СТРУНЫ ЧИСТОГО ЗВОНА
1
На Ипутьевых лугах, что на Брянщине, уже к началу июня цепко вяжутся вокруг ног волглые травы. А к поре косовицы они разрастаются так, что вставшие в ряд косари по пояс тонут в их пестроте. И над всей речной поймой повисают тогда дурманящие сенные запахи. Даже терпкий аромат колосящейся пшеницы, вплотную подбегающей к лугам, отступает под напором томливого и росного по утрам лугового настоя. Разве только в полдень, когда, сбросив росу, трава оцепенело застывает под солнцем, верх снова берут хлеба. И уже до самой середины ночи над всей предзаревой землей царит дух молодых хлебов.

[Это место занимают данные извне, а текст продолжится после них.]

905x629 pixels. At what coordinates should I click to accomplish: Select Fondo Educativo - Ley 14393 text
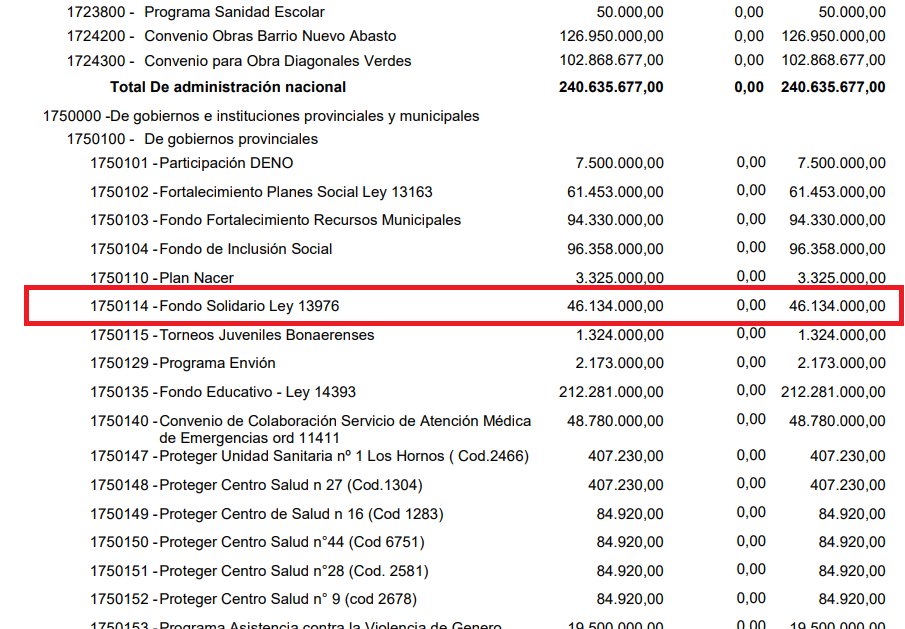click(x=257, y=392)
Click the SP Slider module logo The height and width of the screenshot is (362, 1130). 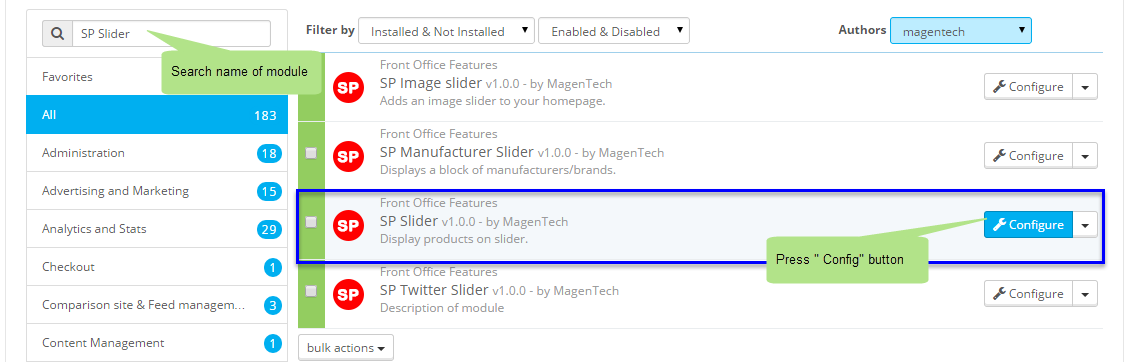point(348,225)
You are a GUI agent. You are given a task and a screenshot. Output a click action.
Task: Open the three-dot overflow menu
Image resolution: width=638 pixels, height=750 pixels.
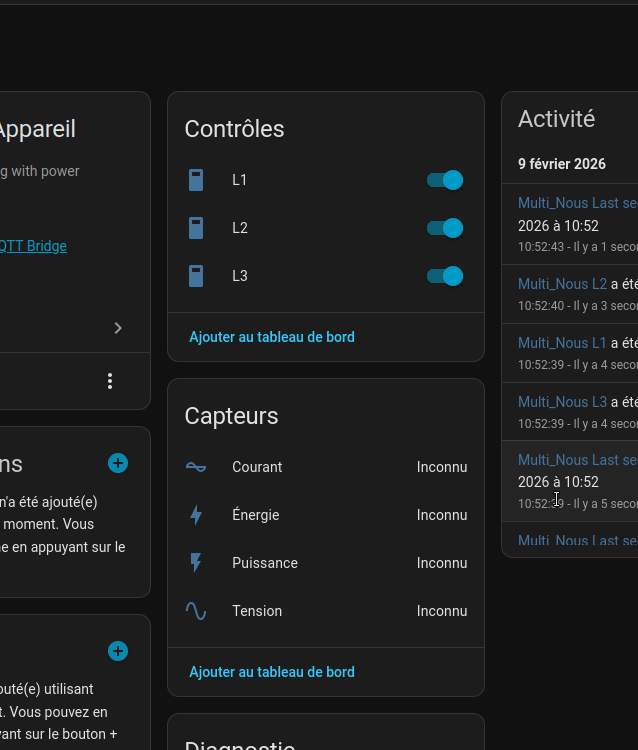tap(110, 381)
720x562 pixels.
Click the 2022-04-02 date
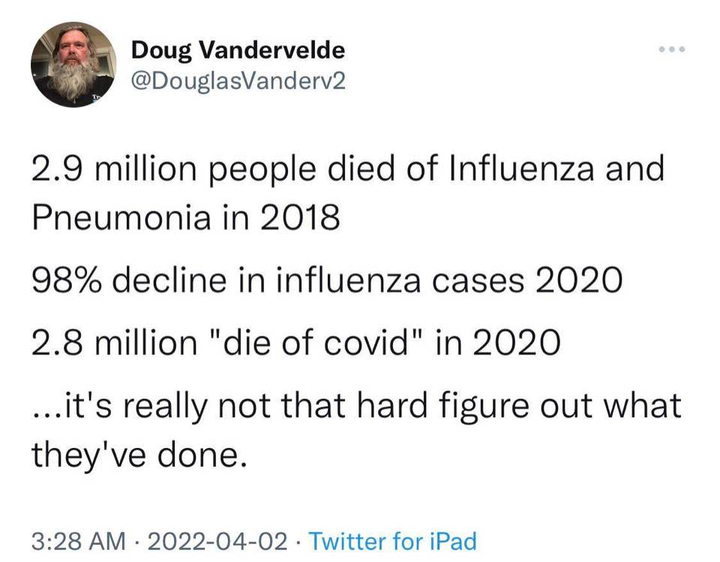click(x=216, y=542)
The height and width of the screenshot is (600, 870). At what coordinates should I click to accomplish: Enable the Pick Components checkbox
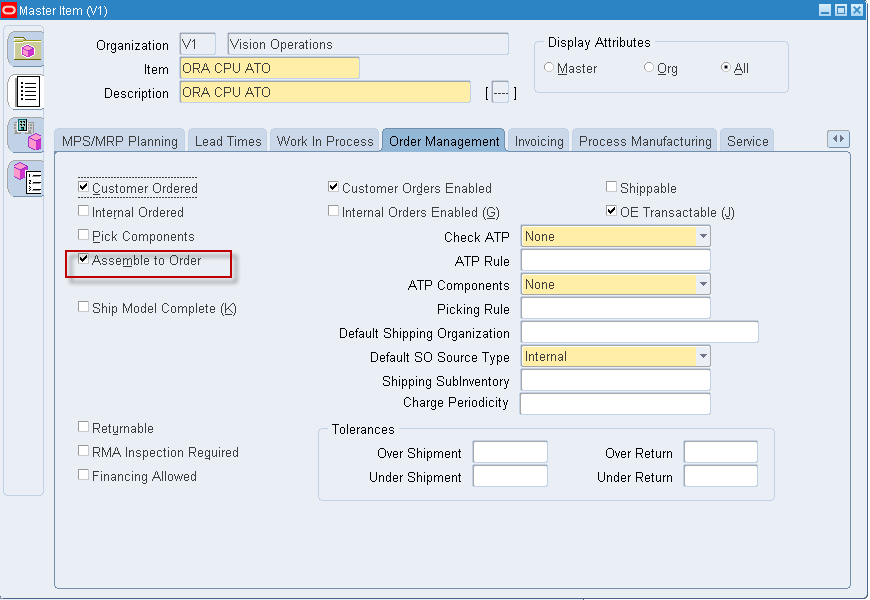point(84,236)
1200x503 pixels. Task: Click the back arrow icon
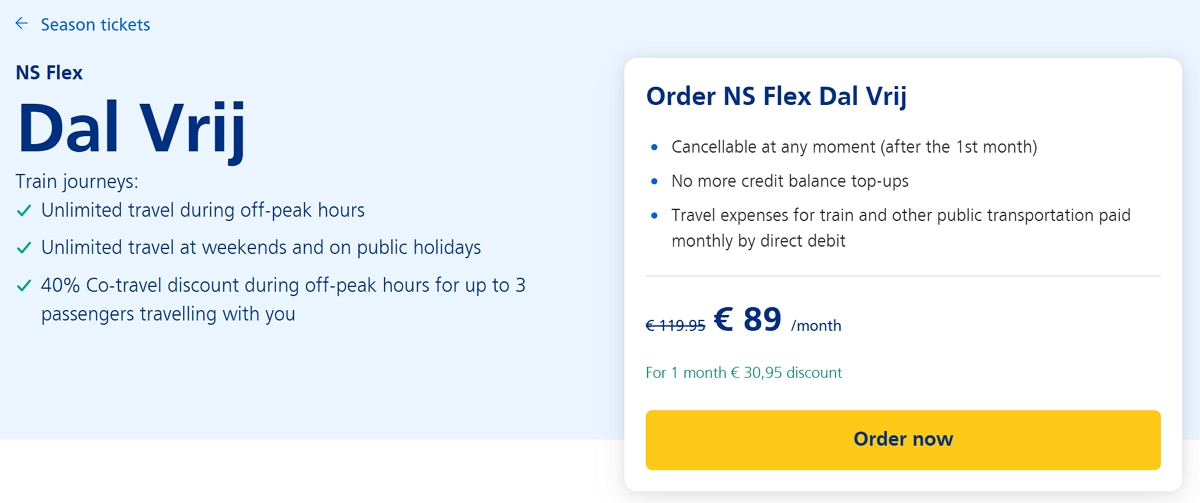click(x=22, y=24)
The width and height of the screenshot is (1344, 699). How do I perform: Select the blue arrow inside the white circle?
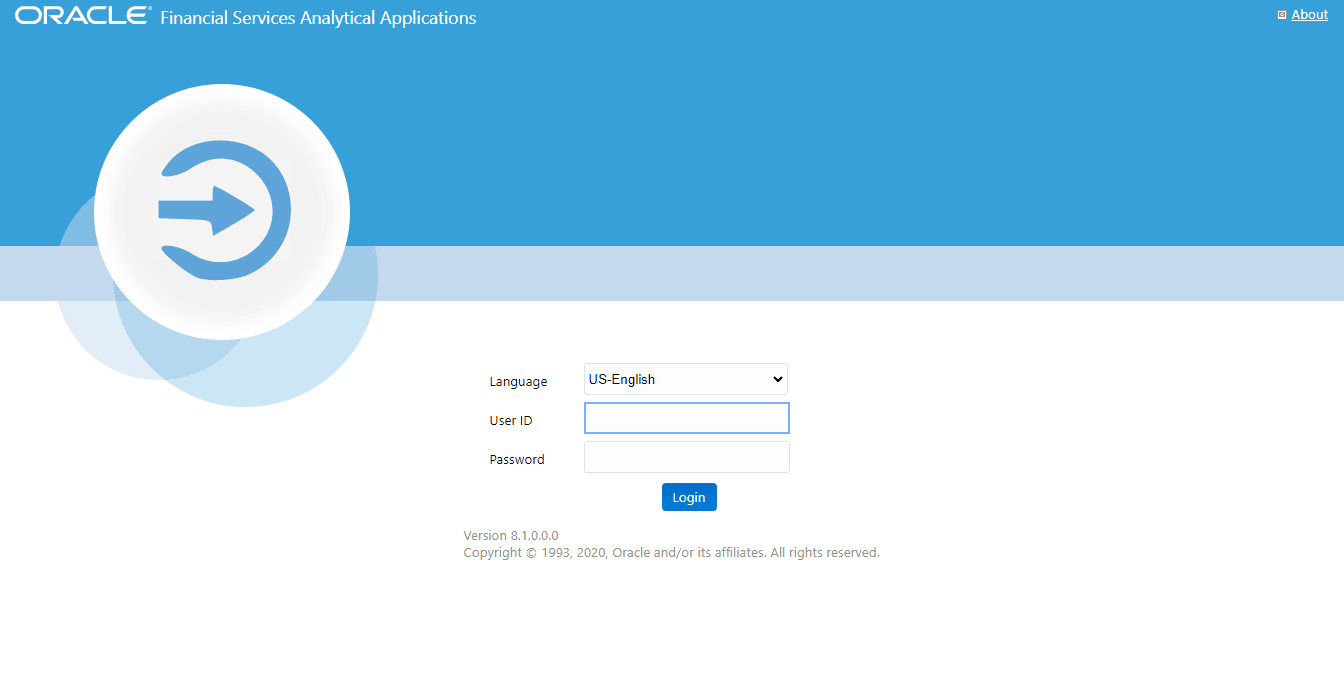207,210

Ему навстречу каждое утро последнего допризывного лета выходил, направляясь на косовицу, Андрей Квёлый. Эта фамилия, неведомо когда и как прилепившаяся к их роду, была прямой противоположностью истине: никому в их семье ни в какую лихую минуту не приходилось занимать силенок. Правда, в сорок первом фамилия чуть было не оборвалась — в самом начале войны погиб отец. Но как раз в день получения похоронной родился он, Андрей. Так уцелела и фамилия, к которой в Березовке давно уже все привыкли. Квёлый и Квёлый… Подумаешь, какая невидаль! Почуднее бывают фамилии.
Только смешливая и озорная Лиза Узорова, с дальнего конца села, никак не хотела привыкнуть и еще в школе прозвала Андрея «Квёшей». Поначалу нет-нет да платилась за это, вернее сказать, платились ее по-смешному торчавшие тоненькие под пышными бантами косички. Молчаливый и с виду тихий Андрюша не терпел обид и никогда не откладывал расплату.

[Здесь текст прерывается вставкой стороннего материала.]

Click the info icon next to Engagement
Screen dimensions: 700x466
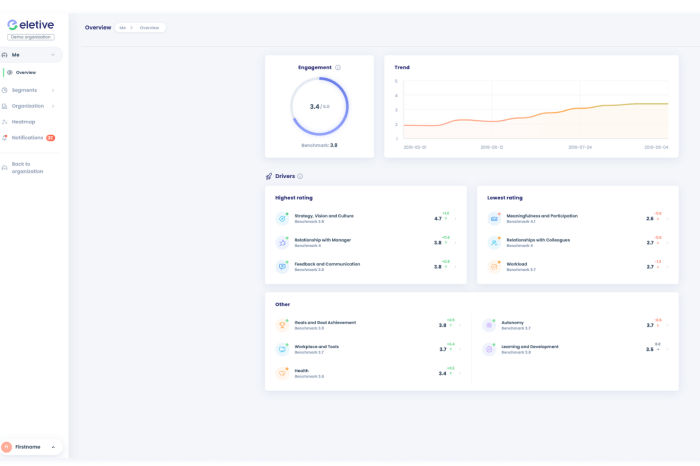pyautogui.click(x=338, y=68)
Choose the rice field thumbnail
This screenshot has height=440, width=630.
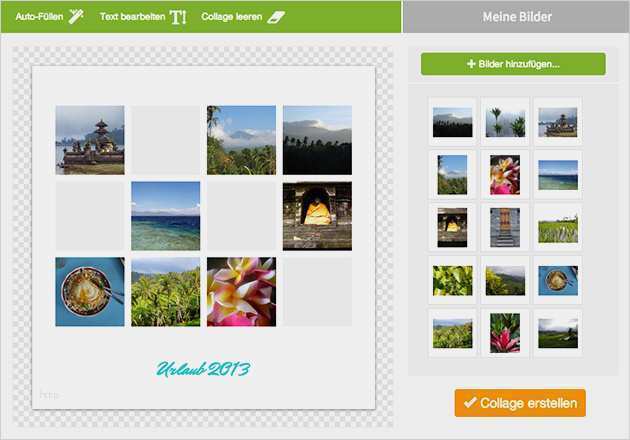coord(558,228)
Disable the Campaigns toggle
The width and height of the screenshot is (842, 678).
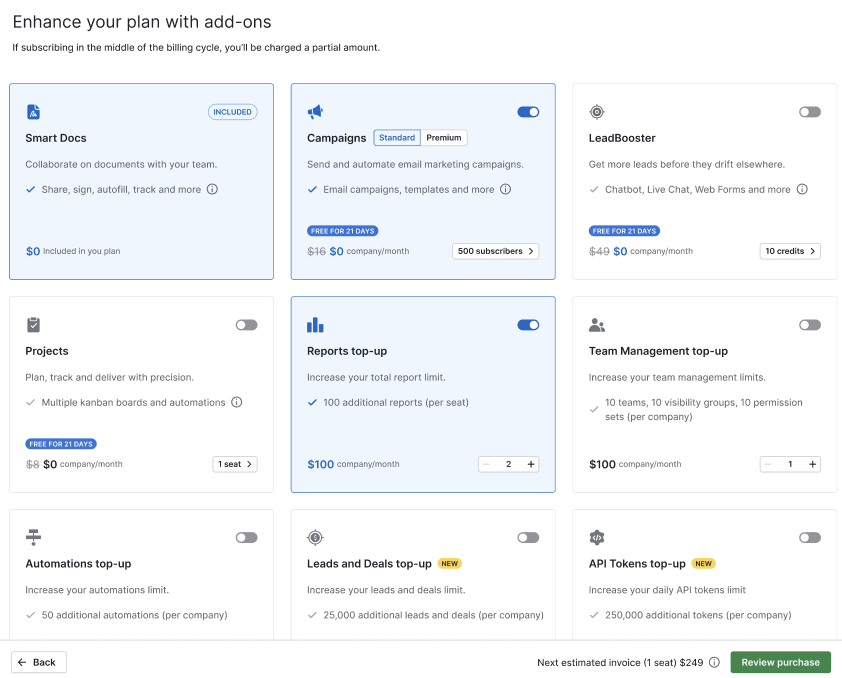[528, 112]
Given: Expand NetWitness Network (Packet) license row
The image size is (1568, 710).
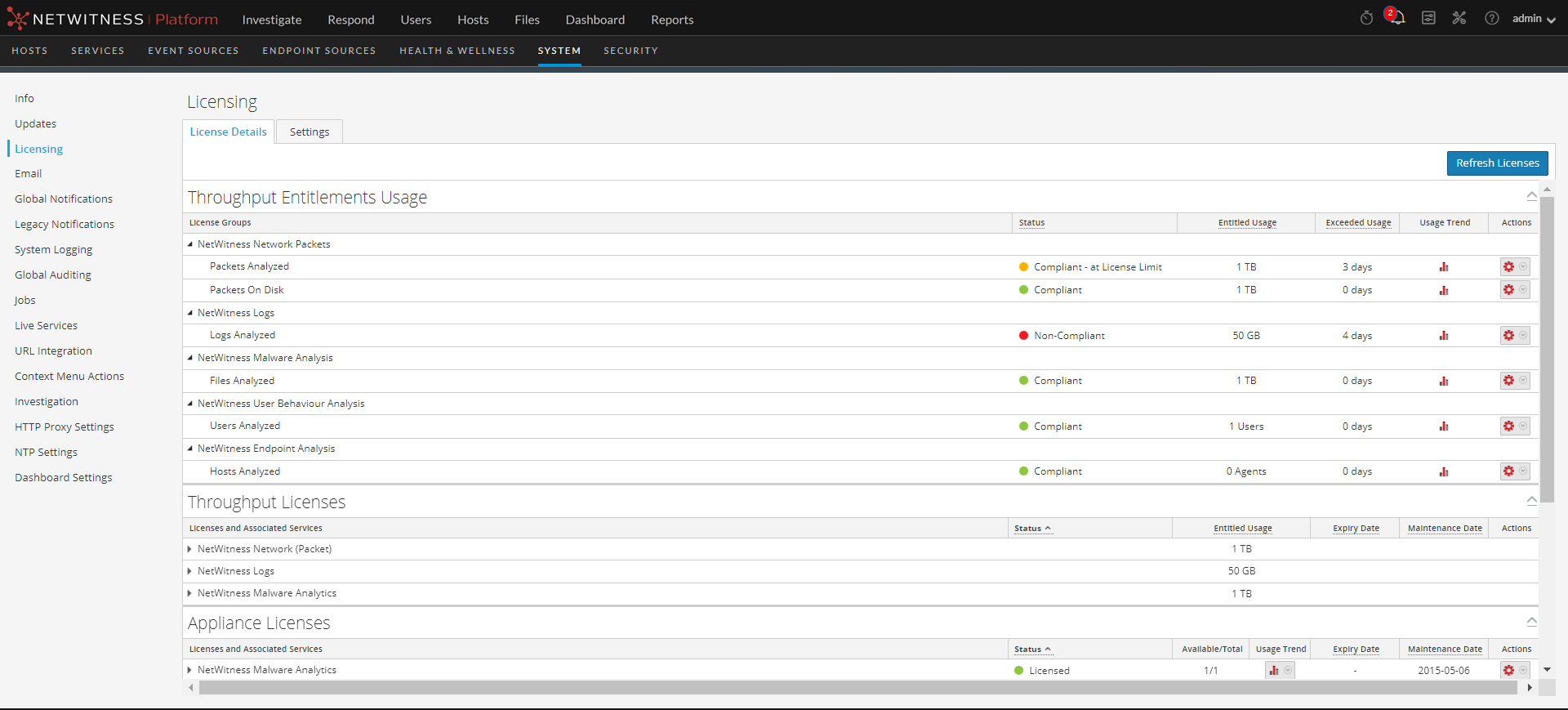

Но позднее (вот только все не поймут они, как это произошло) начисто перекрасились для них и самое слово «Квёша», и все былые понятия об обидах и наказаниях. Как-то неожиданно заметил Андрей, что не было у Лизы уже смешных косичек, а были настоящие косы. И все ладнее вливался в талию и оттенял по-девичьи стройную фигуру школьный фартук. И была уже вовсе не для насмешек ямочка на смуглой щеке. И что-то совсем новое появилось в походке. И как отделялся у самого пробора завиток темных волос, чтобы небрежно упасть на лоб, над такой же темной летучей бровью. И еще… И еще… Каждый день — новые находки. И чем больше их становилось, тем больше Андрей думал о Лизе.

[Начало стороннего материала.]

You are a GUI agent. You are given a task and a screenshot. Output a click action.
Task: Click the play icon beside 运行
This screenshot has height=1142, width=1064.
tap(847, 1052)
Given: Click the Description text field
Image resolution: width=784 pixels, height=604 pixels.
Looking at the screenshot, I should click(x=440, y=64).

А потом был очень веселый и очень грустный выпускной вечер, после которого Андрей и Лиза, не сговариваясь, решили остаться в колхозе.
А потом наступил этот день. Второй день сенокоса, когда на пожню вышли женщины и девушки. Была среди них и Лиза. И когда во время перерыва молодежь затеяла шутливую возню, она, подкравшись к стоявшему в сторонке Андрею, выплеснула на него остатки воды из ведра, а сама бросилась бежать.